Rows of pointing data
- - - - -

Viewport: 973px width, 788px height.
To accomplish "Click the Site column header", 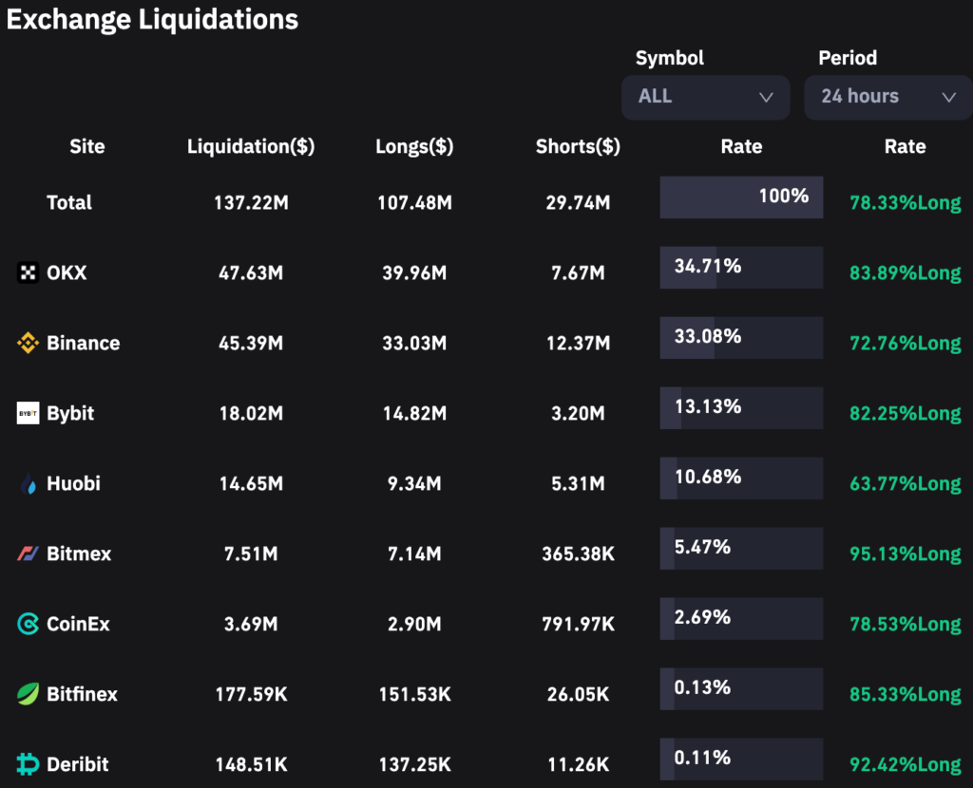I will coord(87,146).
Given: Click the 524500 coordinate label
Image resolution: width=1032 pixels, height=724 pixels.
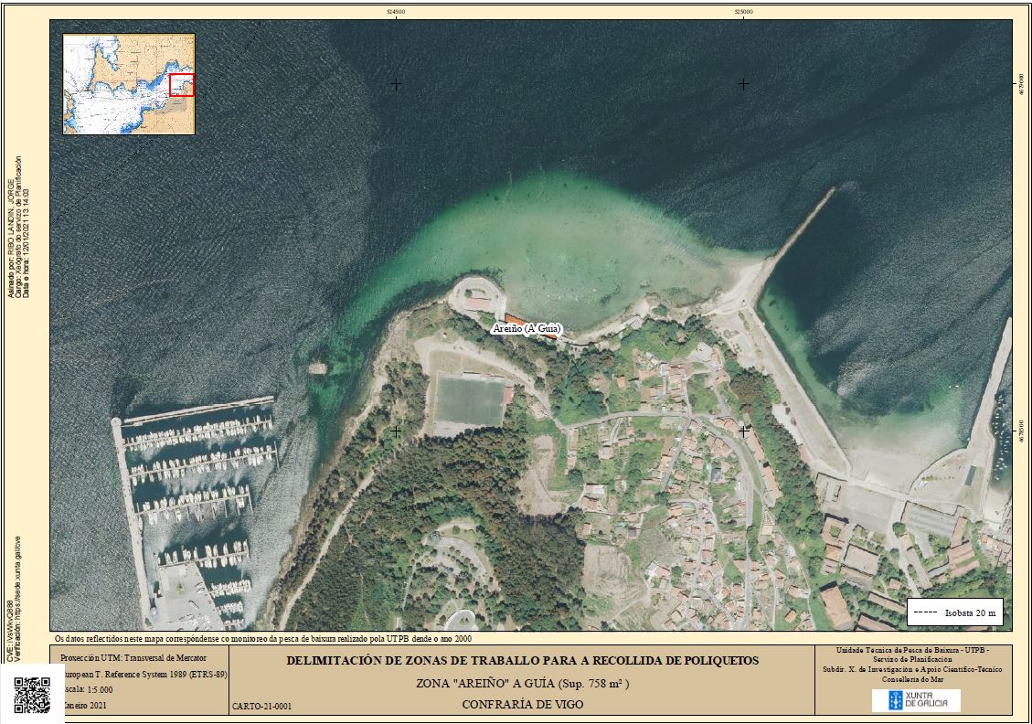Looking at the screenshot, I should pyautogui.click(x=396, y=12).
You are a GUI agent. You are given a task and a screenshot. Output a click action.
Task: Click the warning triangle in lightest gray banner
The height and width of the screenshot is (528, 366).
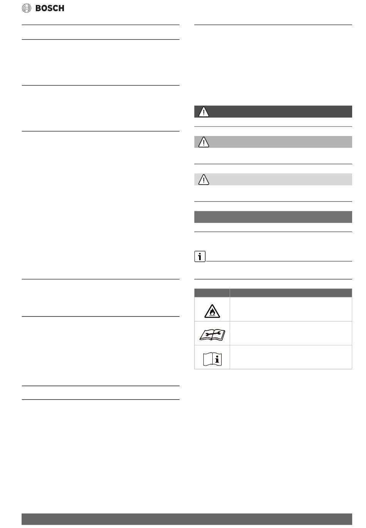coord(203,179)
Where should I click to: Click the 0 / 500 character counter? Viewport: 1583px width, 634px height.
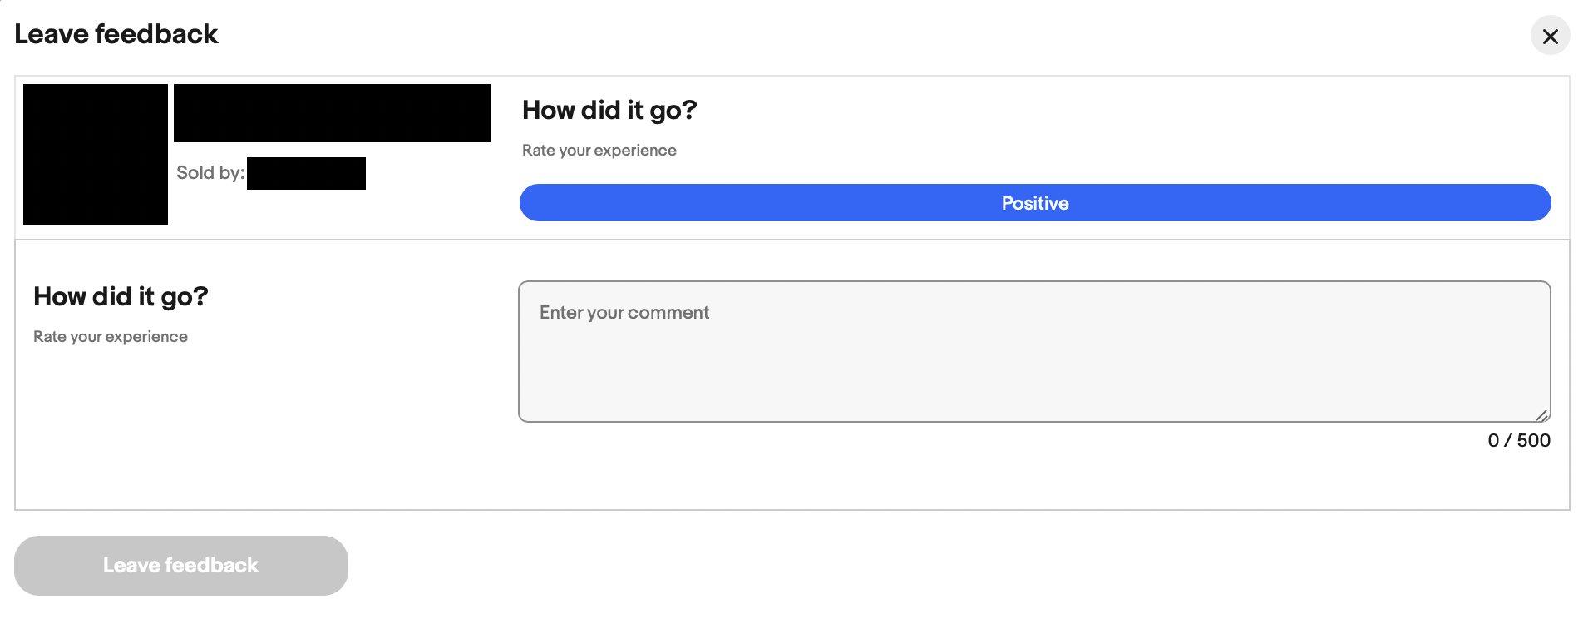(1519, 440)

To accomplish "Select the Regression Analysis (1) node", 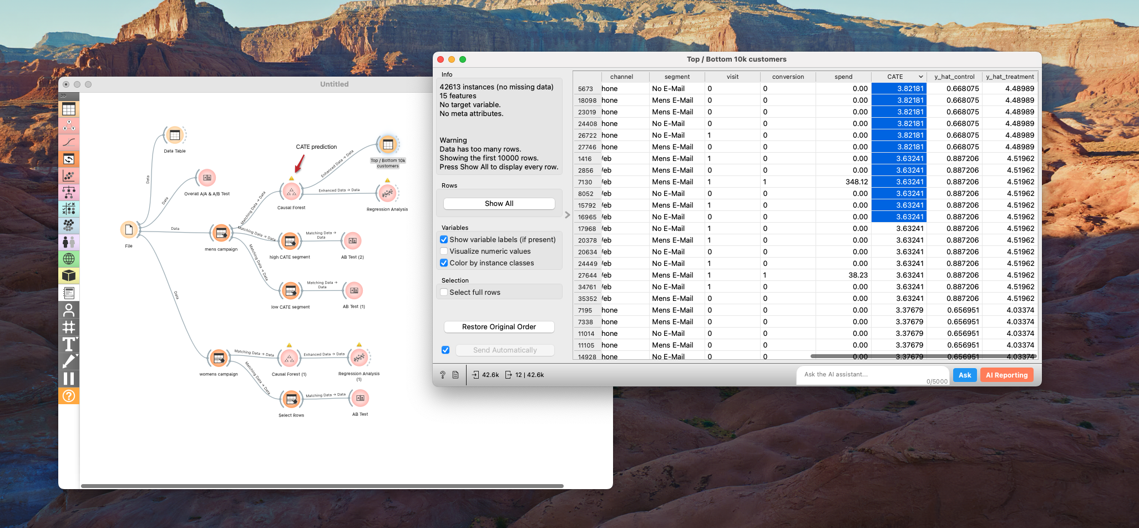I will (359, 358).
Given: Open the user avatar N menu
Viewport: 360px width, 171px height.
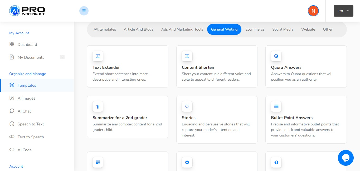Looking at the screenshot, I should [313, 11].
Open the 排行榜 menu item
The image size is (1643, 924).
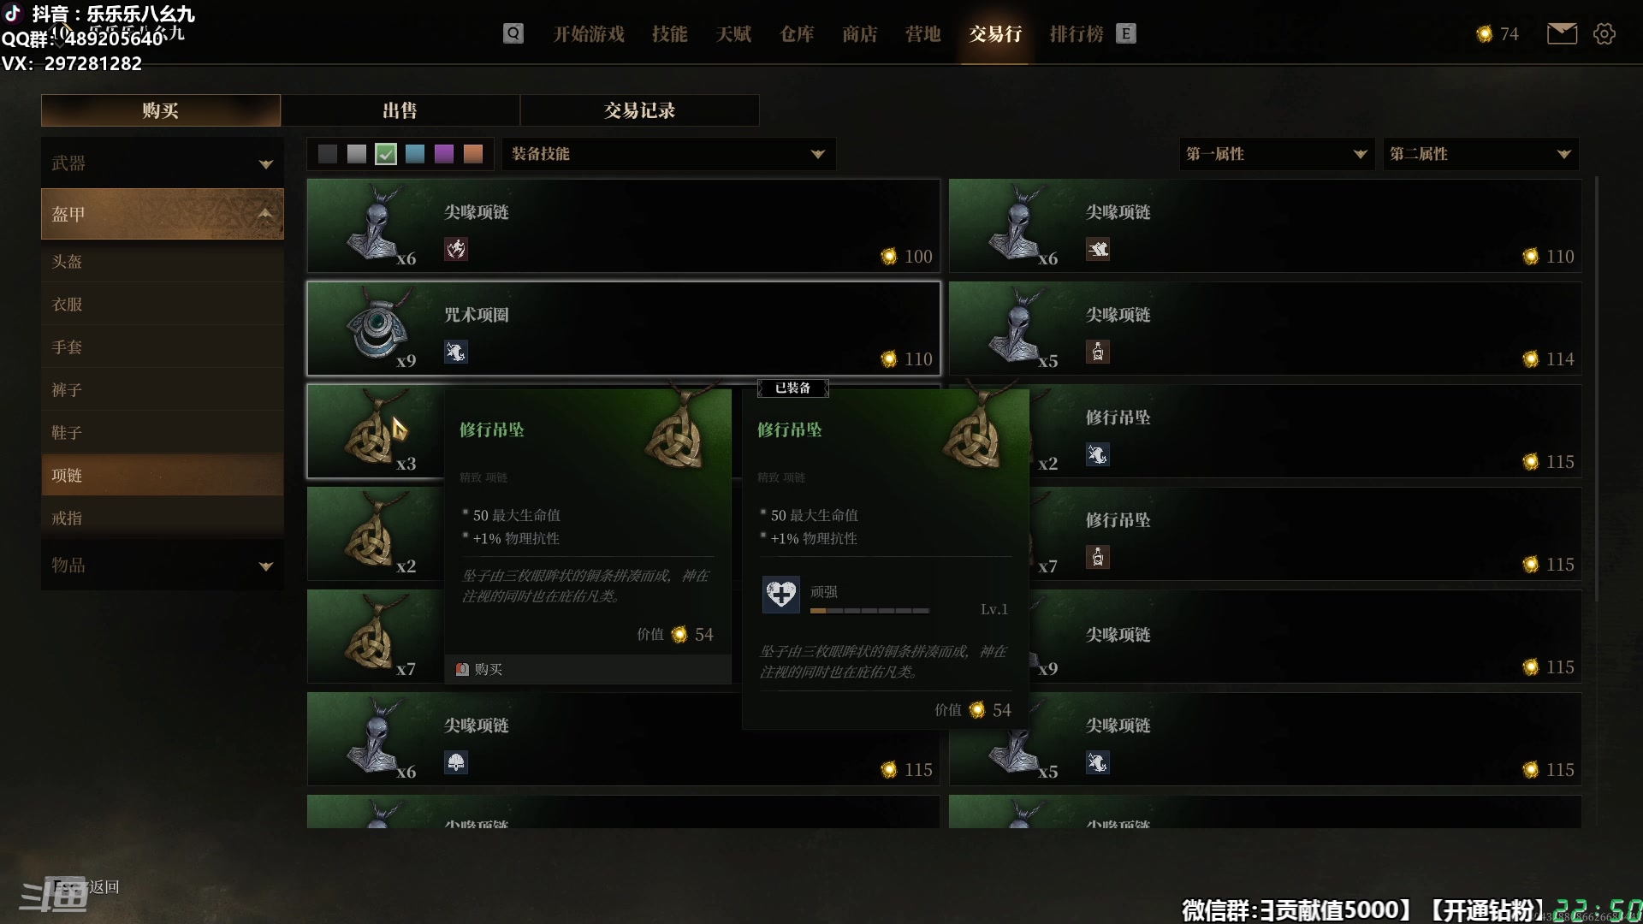(1077, 34)
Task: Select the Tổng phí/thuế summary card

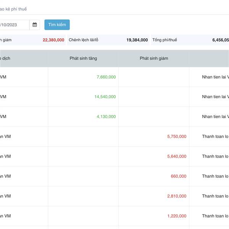Action: click(190, 40)
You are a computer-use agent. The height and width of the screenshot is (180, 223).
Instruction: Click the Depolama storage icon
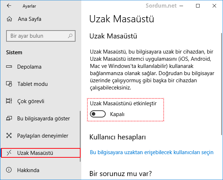[x=9, y=66]
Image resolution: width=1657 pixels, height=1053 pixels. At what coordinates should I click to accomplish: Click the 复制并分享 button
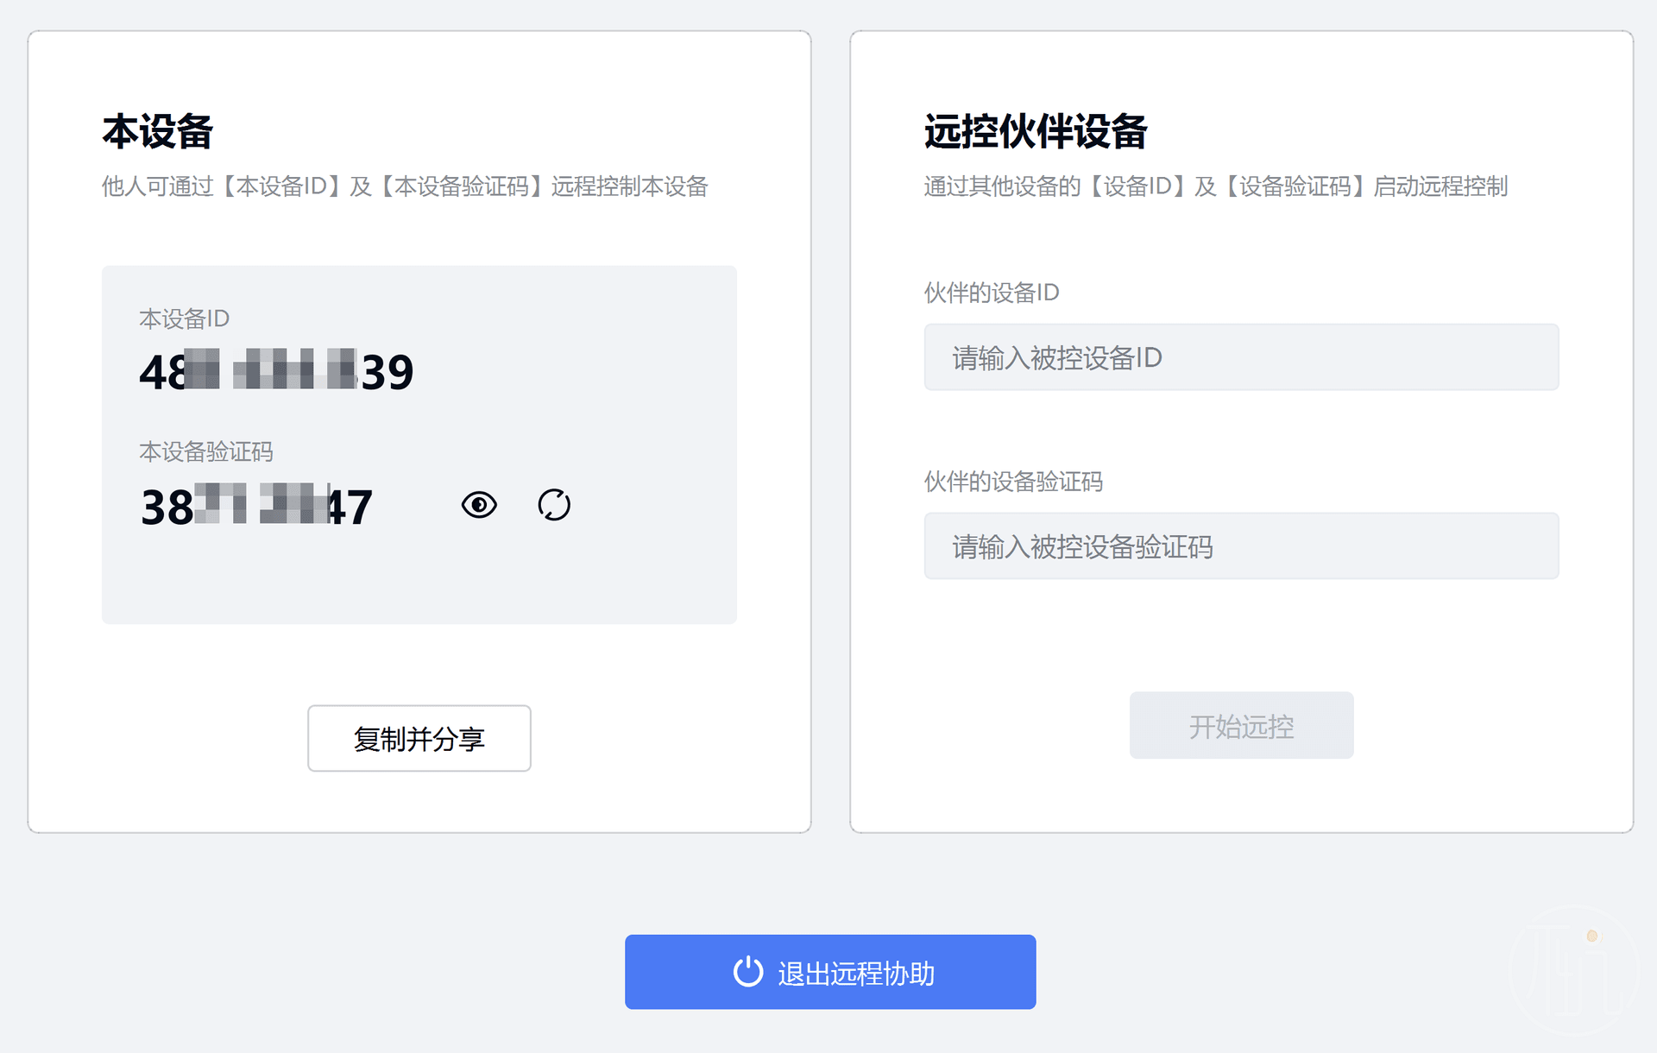coord(419,739)
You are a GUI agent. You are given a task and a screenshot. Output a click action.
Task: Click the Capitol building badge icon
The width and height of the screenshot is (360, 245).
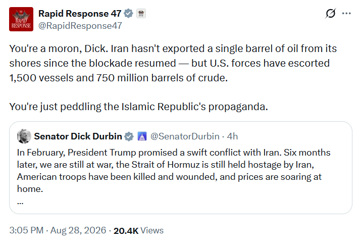coord(142,136)
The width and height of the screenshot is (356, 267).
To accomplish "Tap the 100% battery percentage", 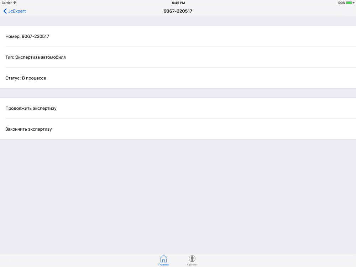I will (x=341, y=3).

- - - - -

**Instruction**.
In the items above, take the part that opens with the line containing "Task: Select the Tổng phí/thuế summary card" and closes with the line containing "[x=9, y=66]", and rewrite it with "Instruction" replaced by "Command" and nothing else altered. Give back only those lines, without the pictures.

**Exercise answer**.
Task: Select the Tổng phí/thuế summary card

Action: click(190, 40)
You are a computer-use agent. The height and width of the screenshot is (180, 223).
Command: Click the Depolama storage icon
[x=9, y=66]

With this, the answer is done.